SSP Baloch said the CCTV footage provided by the club is blurred. "The club maintains CCTV record of seven days. During the first seven days after the death, the family approached the administration to give them the footage but they refused," he explained. The police received the footage after the registration of the FIR on May 2.

On Saturday, the Hindu Panchayat Mirpurkhas district, from where Dr Hotwani hails, convened a meeting in the hall of Lal Mandir, which was attended by local politicians, doctors, lawyers, social workers and notable citizens.

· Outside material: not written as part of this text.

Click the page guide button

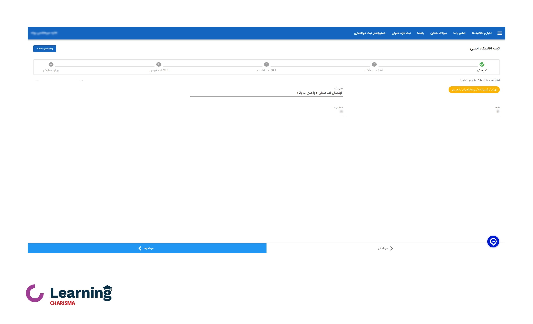click(x=45, y=49)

MNA Kishan Chand Parwani, Pakistan Medical Association Mirpurkhas' Dr Akram Sultan and Dr Dev Raj called for an inquiry conducted by independent criminology experts.  "The medical reports [obtained by the family] have proven that the cause of death was not drowning. He was killed before being thrown in the pool," said the doctors, supporting Dr Hotwani's stance.

The participants collectively requested the prime minister and chief minister to order a high-level probe and arrest the club's administrator, Mushtaq Memon, for an effective investigation.  "I am fighting this battle to save the lives and honour of other members [of the Hyderabad Club] and their children," said Dr Hotwani.

The club is a district administration-built gymkhana in Hyderabad where the Lahooti Festival and Hyderabad Literature Festival were held recently.

Published in The Express Tribune, May 8th, 2016.